Marco Levytsky, Western Bureau Chief.
They say that growing up is discovering one’s identity. For artist Peter Shostak, that identity became the inspiration for a lifetime of work.
“When an artist is working, you need to zero in on something… You have to have your own voice, your own niche separating you from everything else,” he explains.
Growing up as the son of Ukrainian pioneers on a Western Canadian Prairie farm, he decided to transfer that experience onto canvas.
In 1973 Shostak set about photographing Ukrainian pioneer homes in Smoky Lake County in the heartland of the Ukrainian Settlement Bloc of East Central Alberta to use as backdrops for his paintings. He stayed with that for a number of years then branched out to Western Canadian activities that were common to all ethnic groups, especially children’s winter games.
Later this was to result in several publications containing illustrations of the paintings he had done — When Nights Were Long, Saturday Came But Once a Week and Hockey Under Winter Skies.
Shostak’s most ambitious project, to which he devoted five years of painting, was completed in 1991 with the unveiling of his series For Our Children. These 50 large oil paintings, that portray early pioneer settlement in Western Canada (based on Ukrainian pioneer experiences), have been exhibited across Canada. All 50 paintings, along with background stories gleaned from Shostak’s many years of research, are reproduced in the coffee table book For Our Children. In the introduction to this book, W.D. Valgardson states, “In his life and his art, Peter Shostak depicts what it means to be Canadian. He honours the memory of all our past lives.”
Peter Shostak was born and raised on a farm near Bonnyville, Alberta. His early interest in art inspired him to major in art at the University of Alberta. In 1969, he obtained a graduate degree in Art Education and then took a teaching position at the University of Victoria. He remained there as Associate Professor of Art Education until 1979, when he decided to leave teaching and pursue a career as an artist, devoting all of his time to painting and silkscreen printing.
For this he credits Mykhailo and Yaroslava Szafraniuk, founders of the Ukrainian Canadian Art Foundation, who gave him his big break.
““They were very important in giving me the confidence to leave my full-time job at the University… They were very critical in hosting several exhibitions in their gallery… M. Szafraniuk was a very good salesman… He was very persuasive and as a result a lot of people bought my paintings. That gave me reinforcement and certainly, in 1979, when I decided to leave the university, I was quite confident so I could make it as an artist,” he says.
But the one person who has been the most important in his development as an artist has been his wife Geraldine, who has taken over as business manager.
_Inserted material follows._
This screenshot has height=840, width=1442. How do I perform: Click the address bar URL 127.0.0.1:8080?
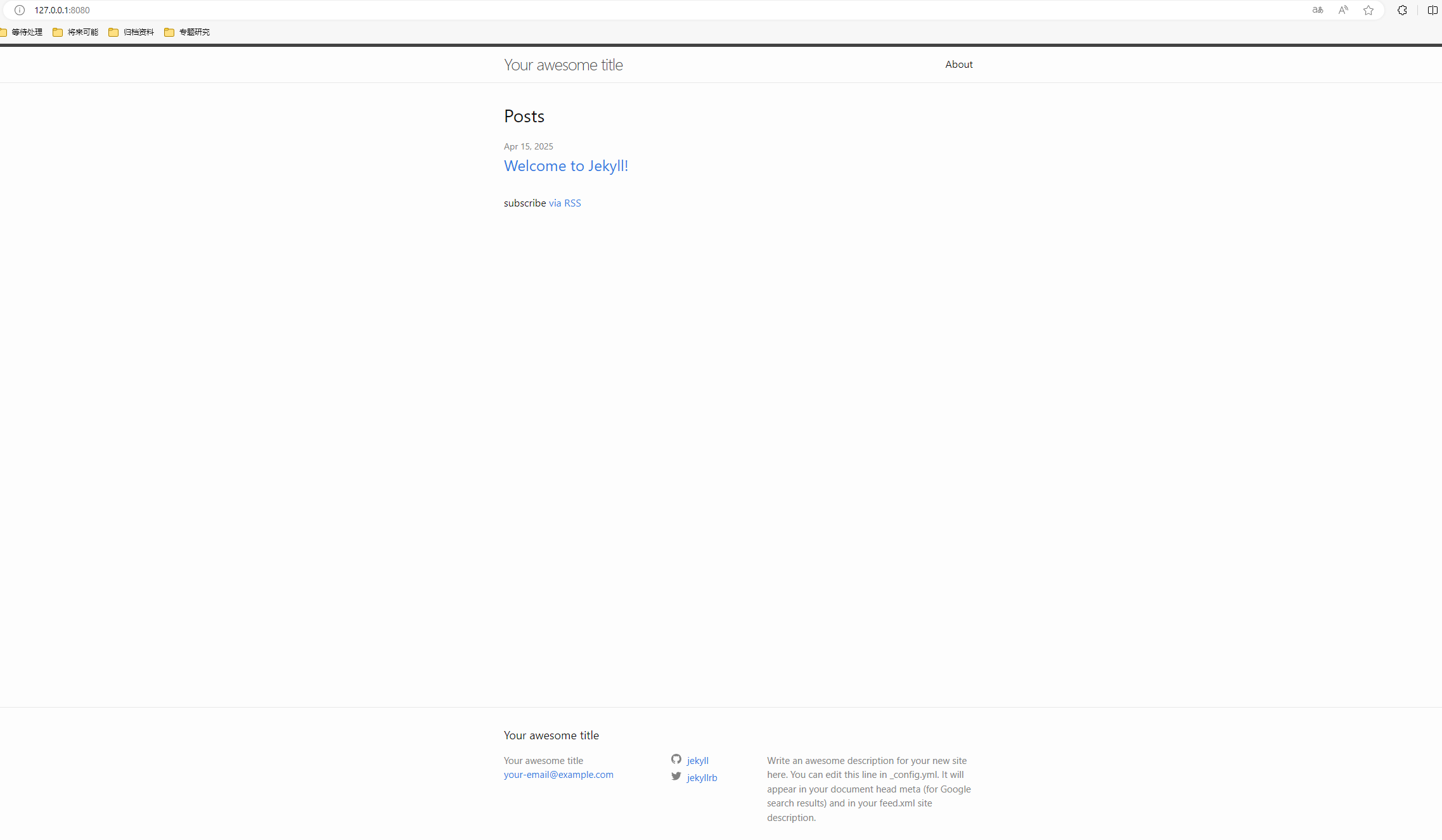click(62, 10)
“I wouldn’t have succeeded to the extent that I have without her. She does the business, she runs the office, she does my editing. She’s my first critic,” says Shostak.
Due to his subject matter, the comparison with William Kuerelek is often drawn.
“It’s valid in that we both lived on the prairies and used the prairie landscape as a backdrop to our paintings,” Shostak notes.
But the styles are totally different in that instead of painting a detail, Kurelek would scratch the paint out with a knife and could finish two paintings in one day.
Shostak, on the other hand, takes three to four days to finish one painting as he paints in layers and oil paints take time to dry. Thus, he may be working on several paintings at one time.
One distinguishing mark of Shostak’s work is the blue shade he uses to paint the Prairie night sky.
“I have my secret formular and it doesn’t take me long to create the colours that I need. So yes, that is referred to as the Shostak Blue,” he explains.
In 2003, Peter Shostak received the Queen’s Golden Jubilee Medal in recognition of his outstanding exemplary contribution to Canada. He also is the recipient of the Taras Shevchenko Medal, the highest honour awarded by the Ukrainian Canadian Congress. The Medal recognizes exceptional achievement in culture and the arts and is measured by the recipient’s level of excellence and initiative, body of work, peer recognition and the impact both within and outside the Ukrainian Canadian community. Other awards include Western Showcase at the Calgary Stampede, an annual juried world class exhibition, “Best New Artist” – flat work and Western Art Auction “Best New Artist” – flat work.
Most major cities in Canada have repeatedly hosted exhibitions of his work over the past several years and he has completed many commissioned paintings and serigraphs for individuals, organizations and major corporations.
After living in Victoria for many years, he now lives in Courtenay, BC. Shostak frequently returns to his native Alberta to photograph and refresh his mental images of prairie life and the landscape.
Right now, he is looking for a place to exhibit his works for posterity. Initially Shostak considered the planned new Ukrainian Canadian Archives and Museum of Alberta (UCAMA) building as a possible home, but that fell through with the project itself.
Asked whether major Canadian galleries like the Art Gallery of Alberta or Ontario could be possibilities, Shostak replies that is a possibility, but someone has to lead the way.
“I need to have people go to bat for me. I don’t know if we as Ukrainians go to bat for each other as much as we should.”